Parkinson’s disease is a type of Parkinsonism, although there are other types such as vascular, secondary to drugs or the so-called atypical Parkinsonism, among others. This disease is also heterogeneous and variable among patients. There are mainly three different types: “tremoric” Parkinson’s disease, in which tremor is the predominant symptom, rigid-kinetic Parkinson’s disease, if rigidity and clumsiness predominate over tremor, and Parkinson’s disease affecting balance and gait.
What are the stages of Parkinson’s disease evolution?
The evolution of Parkinson’s disease is variable among patients. In general there is an initial stage in which the response to medication is stable and there are no variations in motor status during the day. Most patients can move to another stage where there are motor fluctuations: the response to medication is not the same during the day/night and there are OFF and ON times.
When motor fluctuations are not well controlled with oral medication, patients are said to be candidates for “advanced therapies”. The duration in years of each stage is not equal among patients, and not all patients have to go through all stages or be candidates for “advanced therapies”.
Depending on the type of Parkinson’s disease, in some patients the most bothersome symptoms may be other than motor fluctuations, such as balance problems and falls or cognitive impairment. There are other accompanying symptoms during the evolution of the disease that are also very important because they affect the quality of life of patients: non-motor symptoms. These symptoms include mood, sleep, memory or dysautonomic symptoms (constipation, orthostatic hypotension, or urinary urgency), among others.
What is the first symptom that is indicative of the need to see a specialist?
The symptoms that motivate consultation are the so-called motor symptoms such as tremor in an arm or leg or slowness of movement.

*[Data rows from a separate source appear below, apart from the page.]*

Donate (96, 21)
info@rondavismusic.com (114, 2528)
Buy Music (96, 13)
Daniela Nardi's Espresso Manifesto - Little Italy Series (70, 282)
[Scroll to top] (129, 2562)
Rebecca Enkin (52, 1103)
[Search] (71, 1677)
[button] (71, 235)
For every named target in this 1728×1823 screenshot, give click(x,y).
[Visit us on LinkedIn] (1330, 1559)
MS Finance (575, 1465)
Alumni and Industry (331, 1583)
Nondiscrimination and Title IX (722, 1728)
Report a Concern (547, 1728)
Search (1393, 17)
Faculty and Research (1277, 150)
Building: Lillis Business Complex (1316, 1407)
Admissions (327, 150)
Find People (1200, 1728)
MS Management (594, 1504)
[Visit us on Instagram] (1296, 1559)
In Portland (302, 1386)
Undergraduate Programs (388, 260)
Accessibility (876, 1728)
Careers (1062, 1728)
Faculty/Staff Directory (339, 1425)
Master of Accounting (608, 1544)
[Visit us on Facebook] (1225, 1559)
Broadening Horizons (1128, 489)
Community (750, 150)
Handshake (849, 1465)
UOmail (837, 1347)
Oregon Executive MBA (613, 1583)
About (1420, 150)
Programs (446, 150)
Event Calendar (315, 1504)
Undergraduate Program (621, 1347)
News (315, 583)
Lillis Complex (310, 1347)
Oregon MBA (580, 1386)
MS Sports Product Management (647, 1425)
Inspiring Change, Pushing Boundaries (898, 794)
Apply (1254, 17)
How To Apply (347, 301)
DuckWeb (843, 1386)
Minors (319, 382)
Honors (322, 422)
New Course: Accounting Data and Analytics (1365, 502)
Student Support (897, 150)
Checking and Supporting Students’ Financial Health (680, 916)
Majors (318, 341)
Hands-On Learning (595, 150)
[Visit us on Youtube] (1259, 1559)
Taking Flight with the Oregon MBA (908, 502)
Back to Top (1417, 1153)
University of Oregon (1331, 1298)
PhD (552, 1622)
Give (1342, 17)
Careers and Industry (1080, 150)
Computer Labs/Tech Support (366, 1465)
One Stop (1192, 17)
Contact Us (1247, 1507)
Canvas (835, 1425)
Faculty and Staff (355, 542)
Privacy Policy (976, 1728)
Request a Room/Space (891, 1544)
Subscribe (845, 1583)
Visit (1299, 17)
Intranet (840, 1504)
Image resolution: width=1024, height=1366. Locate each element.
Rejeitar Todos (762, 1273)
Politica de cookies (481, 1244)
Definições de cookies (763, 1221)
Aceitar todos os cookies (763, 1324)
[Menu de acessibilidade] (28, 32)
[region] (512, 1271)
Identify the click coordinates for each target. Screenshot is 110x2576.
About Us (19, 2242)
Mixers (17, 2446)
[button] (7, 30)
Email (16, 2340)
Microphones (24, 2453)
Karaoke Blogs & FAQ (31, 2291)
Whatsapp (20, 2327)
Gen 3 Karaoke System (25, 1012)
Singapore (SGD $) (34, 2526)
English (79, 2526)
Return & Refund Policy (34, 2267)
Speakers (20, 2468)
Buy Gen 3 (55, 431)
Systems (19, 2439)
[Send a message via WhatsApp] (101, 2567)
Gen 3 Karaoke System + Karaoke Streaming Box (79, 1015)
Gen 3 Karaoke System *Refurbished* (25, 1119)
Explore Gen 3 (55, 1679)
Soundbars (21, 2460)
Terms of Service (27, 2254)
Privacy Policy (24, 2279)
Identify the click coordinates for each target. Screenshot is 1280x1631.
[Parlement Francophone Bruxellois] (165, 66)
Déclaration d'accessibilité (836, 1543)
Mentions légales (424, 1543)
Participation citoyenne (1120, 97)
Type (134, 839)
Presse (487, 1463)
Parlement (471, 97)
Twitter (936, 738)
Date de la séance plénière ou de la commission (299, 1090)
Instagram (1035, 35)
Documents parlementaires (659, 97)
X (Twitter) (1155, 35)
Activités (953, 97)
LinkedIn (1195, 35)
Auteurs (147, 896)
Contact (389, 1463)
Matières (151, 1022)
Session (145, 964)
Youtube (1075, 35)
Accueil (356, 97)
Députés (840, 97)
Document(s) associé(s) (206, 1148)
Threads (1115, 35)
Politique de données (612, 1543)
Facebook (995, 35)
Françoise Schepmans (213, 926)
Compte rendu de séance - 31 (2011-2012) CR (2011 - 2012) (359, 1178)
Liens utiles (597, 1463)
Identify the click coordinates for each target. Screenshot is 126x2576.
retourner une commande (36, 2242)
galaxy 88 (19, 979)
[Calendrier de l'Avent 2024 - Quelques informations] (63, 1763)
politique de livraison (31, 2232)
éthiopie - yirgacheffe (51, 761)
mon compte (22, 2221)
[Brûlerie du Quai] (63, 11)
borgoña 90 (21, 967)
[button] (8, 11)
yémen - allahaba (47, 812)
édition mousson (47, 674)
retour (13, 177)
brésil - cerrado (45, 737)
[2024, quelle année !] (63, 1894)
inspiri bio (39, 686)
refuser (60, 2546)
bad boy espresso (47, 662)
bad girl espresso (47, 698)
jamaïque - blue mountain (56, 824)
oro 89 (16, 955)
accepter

The clumsiness or slowness of movement may be present in one limb or may be generalized. For example, family members or the patient may notice loss of speed in day-to-day movements such as walking, dressing or getting up from a chair. There may also be stiffness in the limbs or trunk and unsteadiness in walking.
Although it is known that non-motor symptoms may appear before motor symptoms, at present the diagnosis is based on motor symptoms. Before any symptom, it is best to consult a neurologist to rule out other pathologies, clarify doubts and have more information.
What tests are performed to detect it?
The diagnosis is based on a rigorous clinical history and neurological examination, so that only with these data can a diagnosis of Parkinson’s disease be made. Although it is not always necessary to perform complementary examinations, imaging tests such as cranial resonance imaging can be helpful to rule out other causes of Parkinsonism or to demonstrate dopamine deficiency (dopamine SPECT or DATSCAN).
Genetic studies are only indicated in young patients or if a family history is known.
Can it be detected early?
Before motor symptoms appear (when the diagnosis is made) there may be “early” symptoms called “pre-motor” such as loss of smell, constipation, depression or REM sleep behavior disorder (gesticulating, talking or shouting while dreaming). So there are cases in which we can make an “early” diagnosis and diagnostic criteria are not yet met because the motor symptoms have not yet appeared. Although at the present time, there are no drugs for these “early” cases, research is still active in finding effective drugs capable of slowing the progression of the disease.
Is there prevention?
At present there are no preventive treatments for Parkinson’s disease. In general, a healthy diet and physical exercise are recommended. One of the goals in the field of Parkinson’s disease research is focused on finding effective drugs that can modify the course of the disease.